Ballestra: «Il rapporto uomo-donna è in effetti cambiato: gli uomini di oggi di fronte alla paternità sono, per esempio, più consapevoli. Se c’è la sensazione di un ritorno al passato è perché la società pare bloccata. Se poi ogni giorno ci vengono mostrate caricature di uomini e caricature di donne…».
Bossi Fedrigotti: «Degli uomini, dei nostri uomini, di quelli che hanno vissuto con noi, che hanno parlato con noi, che ci sono stati vicini, che ci hanno amate e in molti casi ancora ci amano, dei nostri amici, dei nostri fratelli e colleghi, ci sentiamo oggi un po’ meno sicure. Anche se c’intendevamo perfettamente, se condividevamo passioni e ragionamenti, se pensavamo di conoscerli come le nostre tasche, si è fatto strada tra noi il timore di scoprire, magari sentendoli per caso parlare tra amici, che in fin dei conti anche per loro le donne valgono un tanto al chilo. E che intelligenza, cultura, studio, impegno professionale contano assai poco al confronto della “fortuna sulla quale sono sedute”».
La questione è la libertà: come tenerla e usarla (meglio)?
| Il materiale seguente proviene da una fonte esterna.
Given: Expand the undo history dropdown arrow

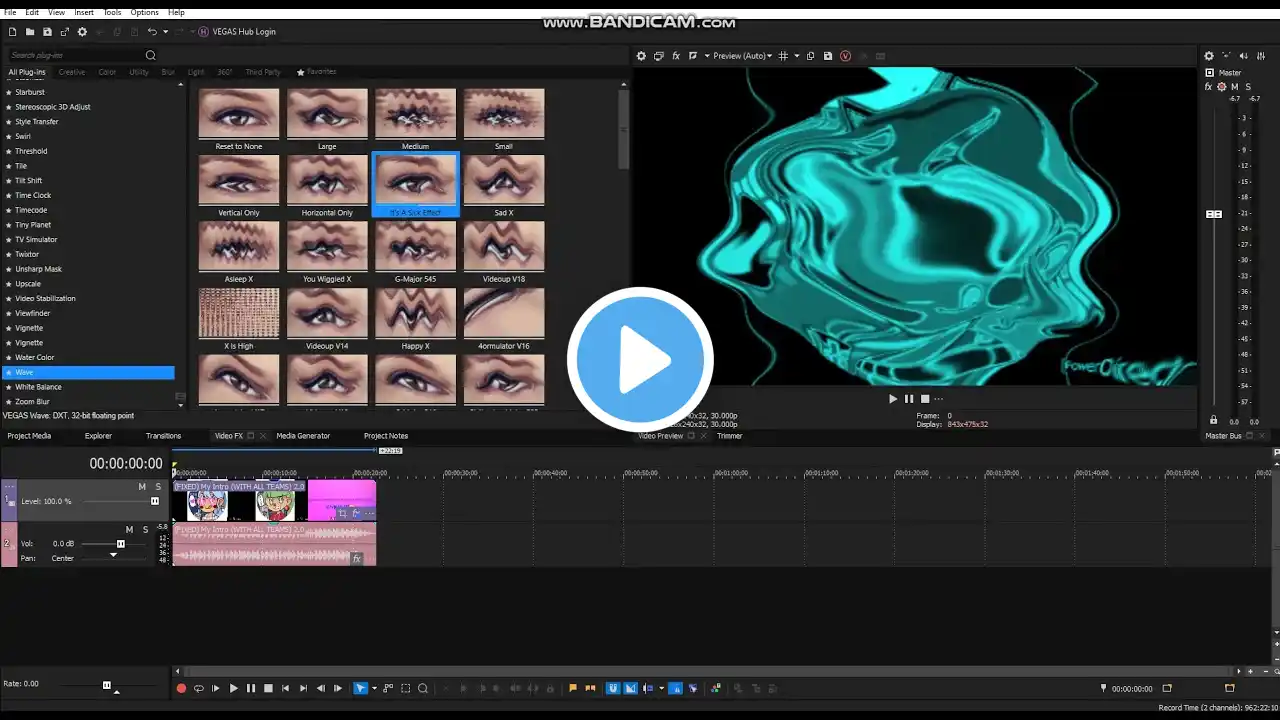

Ballestra: «La libertà non è un concetto astratto. È lavoro, autonomia, e quindi libertà culturale, il che migliora i rapporti umani, anche quelli affettivi. Non credo che si possa separare la questione economica da quella della libertà, e intendo anche servizi, welfare, asili, strutture per gli anziani. Il modo migliore di usare la libertà è difenderla sempre. Per questo lo spettacolo indecoroso sul corpo della donna che vediamo in Italia ci offende: limita la nostra libertà».
Bossi Fedrigotti: «Di libertà, sessuale e non, dei suoi limiti e delle sue potenzialità sarebbe comunque bello che parlassero anche i padri. Ma servono padri che amino profondamente le loro figlie e non vedano in loro “merce” da mettere a frutto sul mercato migliore, così come un tempo si tentava di piazzarle con il partito più ricco o più potente».
Tutto sembra avere il fiato corto. Come «allungare il fiato» e dare alle giovani donne di oggi una prospettiva più larga all’interno della quale crescere?
Ballestra: «Credo che la cosa più sensata sulle prospettive delle donne di domani sia dire alle ragazze: prendetevele, lottate per allargarle, reclamate, battagliate».
Bossi Fedrigotti: «Ah, saperlo! Come se noi non lo avessimo, il fiato corto, tra lavoro e impegni familiari, tra anziani genitori da accudire da una parte e figli o anche nipoti dall’altra. Per lo meno le ragazze dovrebbero trovare i loro ragazzi già educati a condividere le corvée casalinghe, ad accudire il bebè, a parlare con il pediatra e con gli insegnanti dei figli. E se poi sono fortunatissime, hanno noi, mamme disponibili e instancabili».